Unable to connect to RabbitMQ via TLS in AWS

Keywords: RabbitMQ - AWS - Technical issue - Secure Connections (SSL/HTTPS)
bnsupport ID: 9c527537-b94e-cd9a-d238-00b12f0a2855
Description:
I am trying to configure RabbitMQ so that services on other EC2 instances within our VPC can connect via TLS. So far, I haven’t been able to connect via TLS (5671), but have been able to connect via TCP (on port 5672). (The connections are made using pika in python).
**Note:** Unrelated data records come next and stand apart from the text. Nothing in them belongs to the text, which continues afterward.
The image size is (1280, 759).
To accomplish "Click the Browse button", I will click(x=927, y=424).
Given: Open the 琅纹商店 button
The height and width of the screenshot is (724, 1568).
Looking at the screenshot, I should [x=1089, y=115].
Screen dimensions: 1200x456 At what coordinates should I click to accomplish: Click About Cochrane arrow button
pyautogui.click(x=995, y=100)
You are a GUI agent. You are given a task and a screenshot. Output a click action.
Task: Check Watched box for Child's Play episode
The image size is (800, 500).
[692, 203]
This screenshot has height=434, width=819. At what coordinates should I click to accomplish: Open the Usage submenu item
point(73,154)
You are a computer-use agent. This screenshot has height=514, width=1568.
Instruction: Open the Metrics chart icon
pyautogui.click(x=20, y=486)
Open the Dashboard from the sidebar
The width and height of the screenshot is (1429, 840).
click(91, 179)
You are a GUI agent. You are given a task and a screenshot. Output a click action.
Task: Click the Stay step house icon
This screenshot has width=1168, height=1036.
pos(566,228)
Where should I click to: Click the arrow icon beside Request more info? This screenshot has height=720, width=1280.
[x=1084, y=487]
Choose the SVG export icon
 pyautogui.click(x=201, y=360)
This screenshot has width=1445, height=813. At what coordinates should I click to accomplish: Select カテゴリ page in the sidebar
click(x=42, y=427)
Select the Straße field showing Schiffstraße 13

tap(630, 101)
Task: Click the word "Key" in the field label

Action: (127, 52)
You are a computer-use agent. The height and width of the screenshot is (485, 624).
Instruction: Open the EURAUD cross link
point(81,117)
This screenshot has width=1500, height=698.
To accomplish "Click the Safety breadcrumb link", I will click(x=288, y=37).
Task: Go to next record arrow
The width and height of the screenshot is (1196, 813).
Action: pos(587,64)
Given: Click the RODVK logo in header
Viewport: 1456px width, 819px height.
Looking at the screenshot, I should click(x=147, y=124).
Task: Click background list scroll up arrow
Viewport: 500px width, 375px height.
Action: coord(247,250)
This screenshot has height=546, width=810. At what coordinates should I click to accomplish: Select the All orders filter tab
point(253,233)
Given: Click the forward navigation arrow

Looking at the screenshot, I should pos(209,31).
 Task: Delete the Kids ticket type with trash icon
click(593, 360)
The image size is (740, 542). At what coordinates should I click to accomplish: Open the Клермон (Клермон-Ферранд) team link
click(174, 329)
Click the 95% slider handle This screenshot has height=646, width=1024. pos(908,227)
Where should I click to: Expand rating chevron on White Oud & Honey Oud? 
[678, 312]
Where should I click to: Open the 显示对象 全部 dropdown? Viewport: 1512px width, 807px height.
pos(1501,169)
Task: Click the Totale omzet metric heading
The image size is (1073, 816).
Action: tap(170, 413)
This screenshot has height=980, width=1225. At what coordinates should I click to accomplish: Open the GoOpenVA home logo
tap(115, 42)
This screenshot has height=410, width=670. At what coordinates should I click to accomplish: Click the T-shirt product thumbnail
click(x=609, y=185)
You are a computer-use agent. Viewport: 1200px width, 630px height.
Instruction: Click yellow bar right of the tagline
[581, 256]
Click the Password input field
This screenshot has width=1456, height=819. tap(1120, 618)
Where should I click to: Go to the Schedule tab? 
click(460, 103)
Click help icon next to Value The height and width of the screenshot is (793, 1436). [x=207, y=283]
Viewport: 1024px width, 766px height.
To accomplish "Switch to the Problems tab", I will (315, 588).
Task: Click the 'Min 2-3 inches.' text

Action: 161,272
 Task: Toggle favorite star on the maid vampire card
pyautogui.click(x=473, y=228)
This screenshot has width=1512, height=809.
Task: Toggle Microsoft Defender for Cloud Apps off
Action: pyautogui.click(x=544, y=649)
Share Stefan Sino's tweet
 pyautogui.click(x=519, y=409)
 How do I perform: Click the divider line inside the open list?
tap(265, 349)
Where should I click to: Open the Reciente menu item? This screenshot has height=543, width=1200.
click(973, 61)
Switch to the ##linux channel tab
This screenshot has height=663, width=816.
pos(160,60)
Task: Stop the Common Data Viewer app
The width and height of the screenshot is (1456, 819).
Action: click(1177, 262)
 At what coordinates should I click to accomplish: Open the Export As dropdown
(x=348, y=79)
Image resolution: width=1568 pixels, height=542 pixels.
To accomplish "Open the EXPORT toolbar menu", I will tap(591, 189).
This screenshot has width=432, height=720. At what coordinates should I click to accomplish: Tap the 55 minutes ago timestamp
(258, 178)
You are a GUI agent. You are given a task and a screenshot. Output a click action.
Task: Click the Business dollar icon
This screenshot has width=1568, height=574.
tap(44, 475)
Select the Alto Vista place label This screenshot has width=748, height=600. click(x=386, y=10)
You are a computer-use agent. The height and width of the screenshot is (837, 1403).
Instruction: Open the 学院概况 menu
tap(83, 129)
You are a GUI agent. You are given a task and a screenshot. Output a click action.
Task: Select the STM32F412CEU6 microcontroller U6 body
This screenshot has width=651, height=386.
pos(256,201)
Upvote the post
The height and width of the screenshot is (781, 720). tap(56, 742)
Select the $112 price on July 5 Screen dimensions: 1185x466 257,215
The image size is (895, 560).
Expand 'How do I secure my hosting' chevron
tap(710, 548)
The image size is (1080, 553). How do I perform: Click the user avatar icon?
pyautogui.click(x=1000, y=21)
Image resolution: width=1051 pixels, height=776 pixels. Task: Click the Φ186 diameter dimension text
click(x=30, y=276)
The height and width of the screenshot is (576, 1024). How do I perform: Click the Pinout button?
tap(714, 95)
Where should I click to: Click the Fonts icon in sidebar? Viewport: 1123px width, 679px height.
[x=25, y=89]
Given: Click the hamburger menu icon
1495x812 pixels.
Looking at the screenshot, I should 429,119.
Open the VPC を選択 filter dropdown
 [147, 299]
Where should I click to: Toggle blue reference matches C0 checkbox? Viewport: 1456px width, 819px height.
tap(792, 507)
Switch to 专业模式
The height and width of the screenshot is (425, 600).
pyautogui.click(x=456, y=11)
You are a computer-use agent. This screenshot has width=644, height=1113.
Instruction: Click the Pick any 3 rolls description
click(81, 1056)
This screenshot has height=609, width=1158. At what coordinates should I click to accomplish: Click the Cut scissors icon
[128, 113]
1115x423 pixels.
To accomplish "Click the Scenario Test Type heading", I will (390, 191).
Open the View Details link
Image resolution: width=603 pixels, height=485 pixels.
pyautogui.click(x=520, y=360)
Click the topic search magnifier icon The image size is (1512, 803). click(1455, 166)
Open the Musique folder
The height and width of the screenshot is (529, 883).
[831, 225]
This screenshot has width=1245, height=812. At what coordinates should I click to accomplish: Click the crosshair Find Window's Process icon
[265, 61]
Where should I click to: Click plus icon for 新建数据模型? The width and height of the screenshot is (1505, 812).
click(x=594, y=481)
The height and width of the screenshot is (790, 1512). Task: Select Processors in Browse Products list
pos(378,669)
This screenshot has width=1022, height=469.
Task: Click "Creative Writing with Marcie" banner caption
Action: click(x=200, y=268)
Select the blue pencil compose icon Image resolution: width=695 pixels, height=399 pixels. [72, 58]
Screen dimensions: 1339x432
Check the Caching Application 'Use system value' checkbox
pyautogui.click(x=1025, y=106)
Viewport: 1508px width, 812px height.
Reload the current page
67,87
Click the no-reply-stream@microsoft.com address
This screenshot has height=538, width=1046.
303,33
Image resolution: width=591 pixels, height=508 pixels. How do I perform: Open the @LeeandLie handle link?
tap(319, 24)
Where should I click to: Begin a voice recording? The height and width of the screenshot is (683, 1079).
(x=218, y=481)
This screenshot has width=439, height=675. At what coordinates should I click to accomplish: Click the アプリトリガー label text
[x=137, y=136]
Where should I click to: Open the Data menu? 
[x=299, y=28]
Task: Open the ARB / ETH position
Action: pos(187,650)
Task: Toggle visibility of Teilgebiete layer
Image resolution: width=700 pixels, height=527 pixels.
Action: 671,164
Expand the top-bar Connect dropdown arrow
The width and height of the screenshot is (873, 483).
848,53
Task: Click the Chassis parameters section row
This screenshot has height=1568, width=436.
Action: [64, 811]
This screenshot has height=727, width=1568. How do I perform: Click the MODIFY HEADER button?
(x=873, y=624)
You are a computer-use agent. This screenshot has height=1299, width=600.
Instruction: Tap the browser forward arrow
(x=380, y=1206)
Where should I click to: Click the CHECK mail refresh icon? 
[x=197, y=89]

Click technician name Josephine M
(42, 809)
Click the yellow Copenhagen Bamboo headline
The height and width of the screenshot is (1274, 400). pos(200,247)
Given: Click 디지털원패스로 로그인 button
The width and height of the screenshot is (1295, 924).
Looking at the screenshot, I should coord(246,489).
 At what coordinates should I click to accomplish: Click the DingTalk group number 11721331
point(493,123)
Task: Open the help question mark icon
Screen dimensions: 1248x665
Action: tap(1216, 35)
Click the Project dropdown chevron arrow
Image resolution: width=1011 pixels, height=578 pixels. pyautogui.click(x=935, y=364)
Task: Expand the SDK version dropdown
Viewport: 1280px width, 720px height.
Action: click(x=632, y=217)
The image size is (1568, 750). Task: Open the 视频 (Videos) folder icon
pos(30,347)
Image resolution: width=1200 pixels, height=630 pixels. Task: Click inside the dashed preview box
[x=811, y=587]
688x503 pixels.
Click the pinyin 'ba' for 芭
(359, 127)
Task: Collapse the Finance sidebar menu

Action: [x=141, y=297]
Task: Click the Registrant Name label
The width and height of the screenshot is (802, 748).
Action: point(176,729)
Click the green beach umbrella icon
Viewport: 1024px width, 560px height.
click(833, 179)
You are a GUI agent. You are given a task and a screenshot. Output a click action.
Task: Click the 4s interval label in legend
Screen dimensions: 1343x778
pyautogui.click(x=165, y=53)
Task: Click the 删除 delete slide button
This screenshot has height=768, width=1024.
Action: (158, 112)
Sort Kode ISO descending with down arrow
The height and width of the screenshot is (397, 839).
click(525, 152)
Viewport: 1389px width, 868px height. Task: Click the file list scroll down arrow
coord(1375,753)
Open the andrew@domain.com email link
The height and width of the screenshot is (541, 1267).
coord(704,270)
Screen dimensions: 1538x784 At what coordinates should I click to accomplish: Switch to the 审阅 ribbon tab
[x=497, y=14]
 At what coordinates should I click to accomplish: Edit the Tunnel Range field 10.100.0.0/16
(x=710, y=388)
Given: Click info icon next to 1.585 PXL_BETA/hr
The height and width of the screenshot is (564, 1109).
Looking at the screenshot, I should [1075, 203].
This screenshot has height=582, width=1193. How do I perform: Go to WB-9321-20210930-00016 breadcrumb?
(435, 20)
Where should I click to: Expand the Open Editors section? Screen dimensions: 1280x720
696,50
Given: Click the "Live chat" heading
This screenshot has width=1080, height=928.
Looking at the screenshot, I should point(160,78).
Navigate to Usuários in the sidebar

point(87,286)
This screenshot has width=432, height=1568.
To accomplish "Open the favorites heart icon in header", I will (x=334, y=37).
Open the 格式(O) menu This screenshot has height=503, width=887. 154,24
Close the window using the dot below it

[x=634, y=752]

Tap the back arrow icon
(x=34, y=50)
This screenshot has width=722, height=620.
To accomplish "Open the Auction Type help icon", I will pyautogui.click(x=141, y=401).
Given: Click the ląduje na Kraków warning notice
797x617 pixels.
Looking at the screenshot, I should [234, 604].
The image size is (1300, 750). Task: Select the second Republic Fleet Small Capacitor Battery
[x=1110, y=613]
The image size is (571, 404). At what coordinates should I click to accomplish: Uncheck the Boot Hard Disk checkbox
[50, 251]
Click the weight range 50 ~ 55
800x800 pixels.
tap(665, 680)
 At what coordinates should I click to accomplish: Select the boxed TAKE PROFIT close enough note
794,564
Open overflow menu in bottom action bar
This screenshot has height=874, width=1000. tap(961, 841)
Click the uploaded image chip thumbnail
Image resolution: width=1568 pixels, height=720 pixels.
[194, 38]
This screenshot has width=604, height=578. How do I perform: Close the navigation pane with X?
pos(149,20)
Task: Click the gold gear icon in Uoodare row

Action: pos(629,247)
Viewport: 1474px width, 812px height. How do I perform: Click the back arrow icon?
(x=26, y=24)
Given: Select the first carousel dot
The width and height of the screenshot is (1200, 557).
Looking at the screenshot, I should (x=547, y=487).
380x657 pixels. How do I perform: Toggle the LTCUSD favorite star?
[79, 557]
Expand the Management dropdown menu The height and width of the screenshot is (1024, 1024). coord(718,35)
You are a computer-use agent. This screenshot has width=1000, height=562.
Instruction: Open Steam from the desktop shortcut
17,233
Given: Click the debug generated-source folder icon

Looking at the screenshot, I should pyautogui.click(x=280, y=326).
I think the issue is related to the configuration. The config file at /opt/bitnami/rabbitmq/etc/rabbitmq/rabbitmq.config has been modified to look like this:

[
  {rabbit, [
     {ssl_listeners, [5671]},
     {ssl_options, [{cacertfile, "/opt/bitnami/rabbitmq/ca_certificate.pem"},
                    {certfile,   "/opt/bitnami/rabbitmq/server_certificate.pem"},
                    {keyfile,    "/opt/bitnami/rabbitmq/server_key.pem"},
                    {password, "password"},
                    {verify,     verify_peer},
                    {fail_if_no_peer_cert, false}]},
     {tcp_listeners, [5672]},
     {disk_free_limit, {mem_relative, 1.0} },
     {cluster_partition_handling, ignore },
     {default_vhost, <<"/">>},
     {default_user, <<"user">>},
     {default_permissions, [<<".*">>, <<".*">>, <<".*">>]}
    ]
 },
 {rabbitmq_management,
  [
    {listener, [{port, 15672 }, {ip, "0.0.0.0"}]}
  ]
 }
].

I can connect to RabbitMQ via port 5671 using this config on my local machine. In the RabbitMQ log on my local machine it has a line indicating that it is listening on port 5671:

2020-12-05 22:39:43.434 [info] <0.786.0> started TLS (SSL) listener on [::]:5671

I don’t see this line in the log file on the AWS instance, so I think that I either need to adjust the config for this context, or need to adjust how RabbitMQ is invoked.

Thanks for the help.

Hi @crussell,

Thank you for using Bitnami. The RabbitMQ conf looks fine (https://www.rabbitmq.com/ssl.html), can you confirm you restarted the service after applying the change? I do not see any reference to the port 5671 in the log file as you mentioned.

sudo /opt/bitnami/ctlscript.sh restart

Please note that you also need to open the port in the firewall if you are accessing the app remotely

https://docs.bitnami.com/aws/faq/administration/use-firewall/

Thanks

This topic was automatically closed 14 days after the last reply. New replies are no longer allowed.